__AUFGABE__
Gib bitte den Text zum Flächenträgheitsmoment eines I-Profils vollständig und unverändert aus.

__UNTERSUCHTER TEXT__
# # #
Beispiel 3: Flächen­träg­heits­moment eines I-Profils mit Satz von Steiner

Es soll das Flächen­trägheits­moment bezüglich der y-Achse wie in Beispiel 2 berechnet werden, diesmal jedoch mit dem Satz von Steiner. Die Kreise in der Skizze bezeichnen wieder die Schwer­punkte der Teil­flächen. Die beiden Teil­flächen A1 und A3 sind aufgrund der Symmetrie gleich groß.
# # #
__ROHDATEN__
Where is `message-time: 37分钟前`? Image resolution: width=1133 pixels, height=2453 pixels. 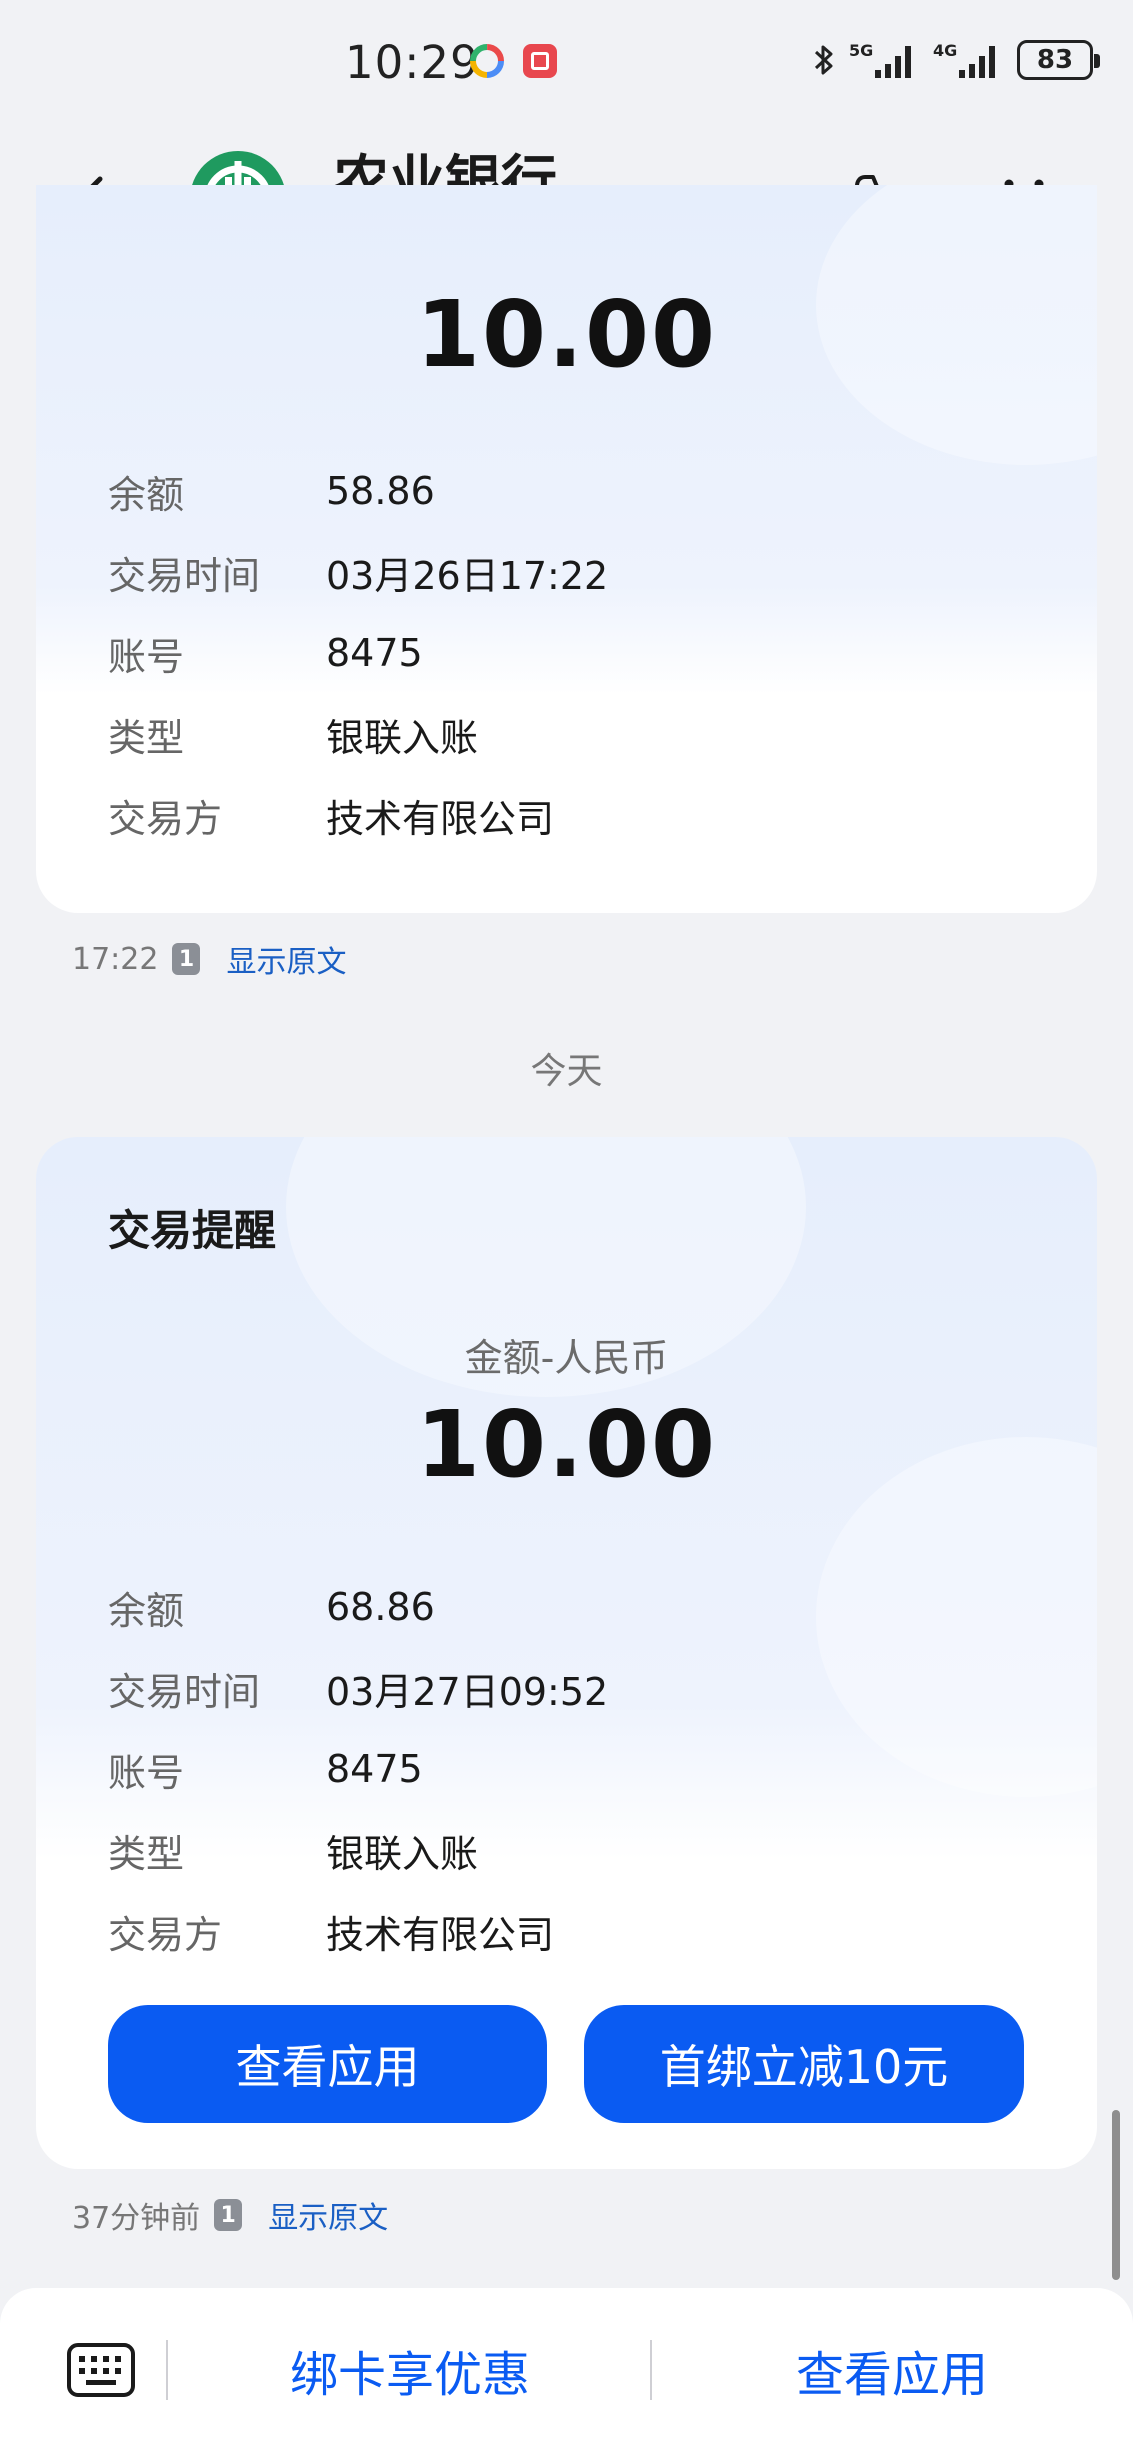
message-time: 37分钟前 is located at coordinates (136, 2218).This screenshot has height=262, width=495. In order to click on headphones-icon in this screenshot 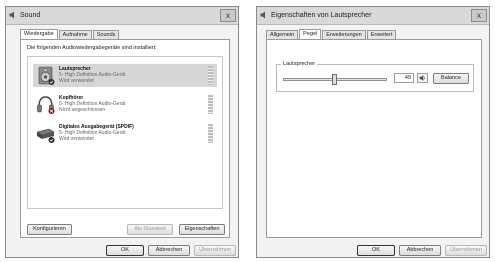, I will do `click(46, 105)`.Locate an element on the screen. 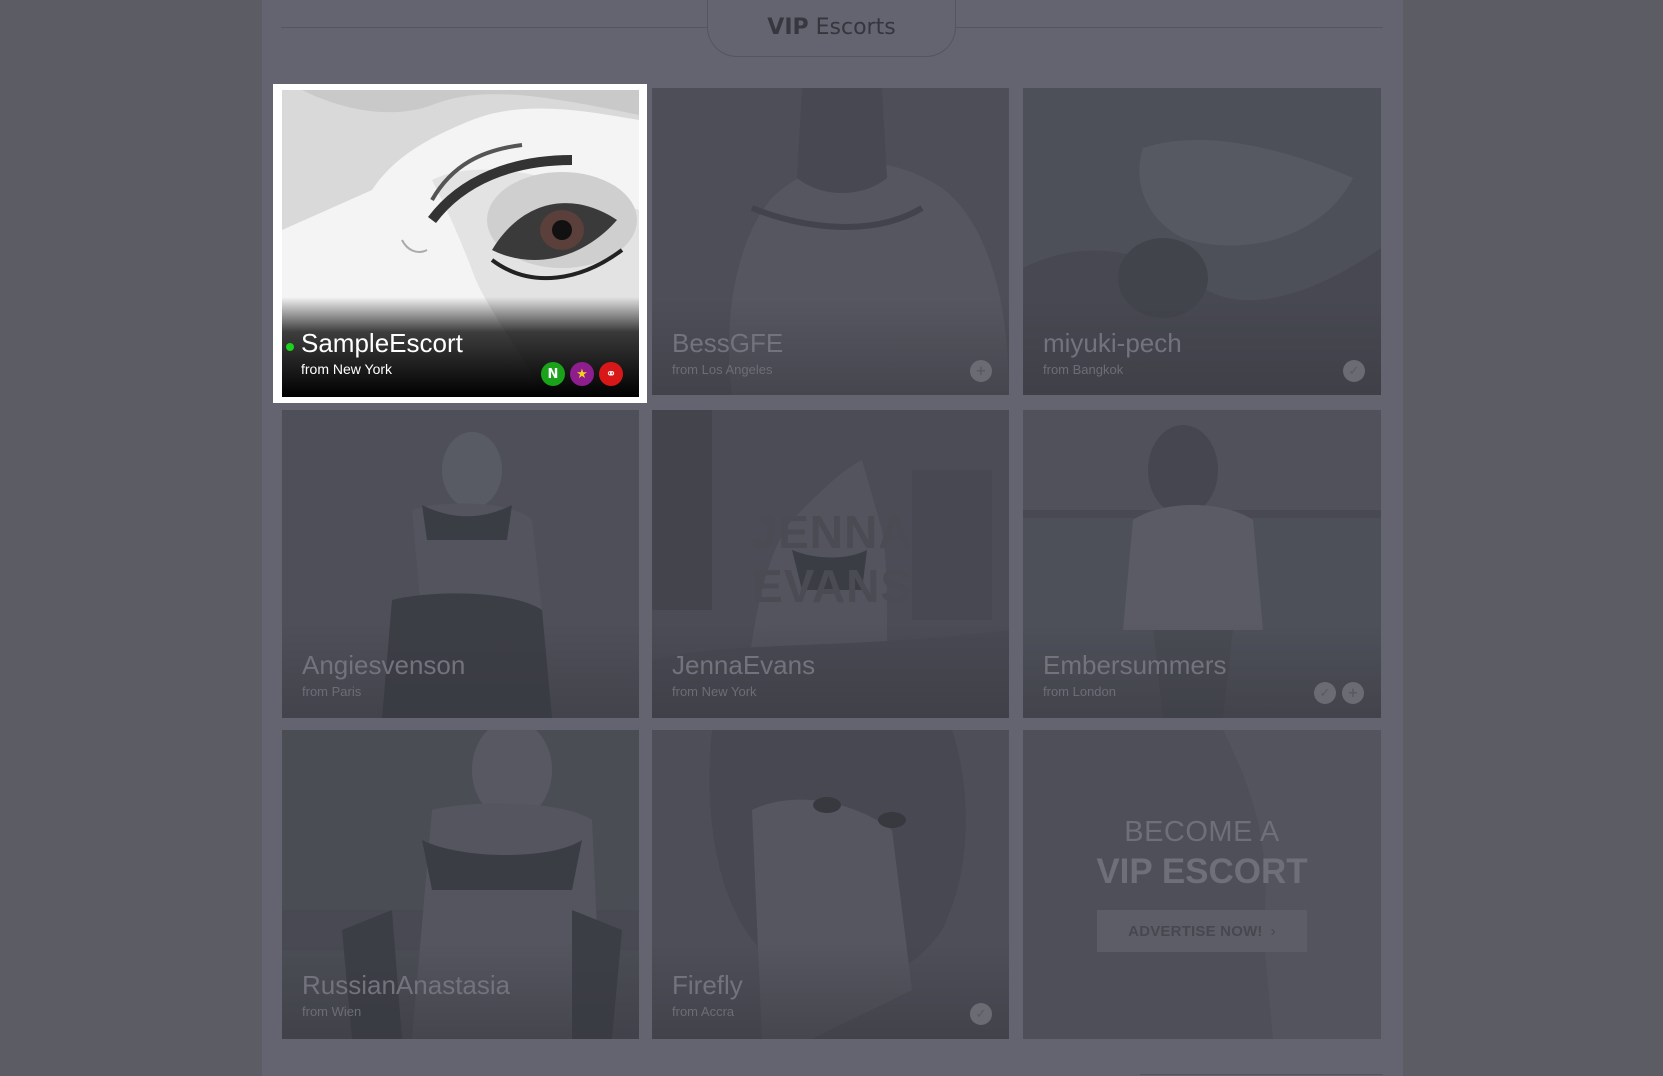  star-badge-icon: ★ is located at coordinates (582, 374).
# # #
__ANTWORTBEREICH__
Beispiel 3: Flächen­träg­heits­moment eines I-Profils mit Satz von Steiner

Es soll das Flächen­trägheits­moment bezüglich der y-Achse wie in Beispiel 2 berechnet werden, diesmal jedoch mit dem Satz von Steiner. Die Kreise in der Skizze bezeichnen wieder die Schwer­punkte der Teil­flächen. Die beiden Teil­flächen A1 und A3 sind aufgrund der Symmetrie gleich groß.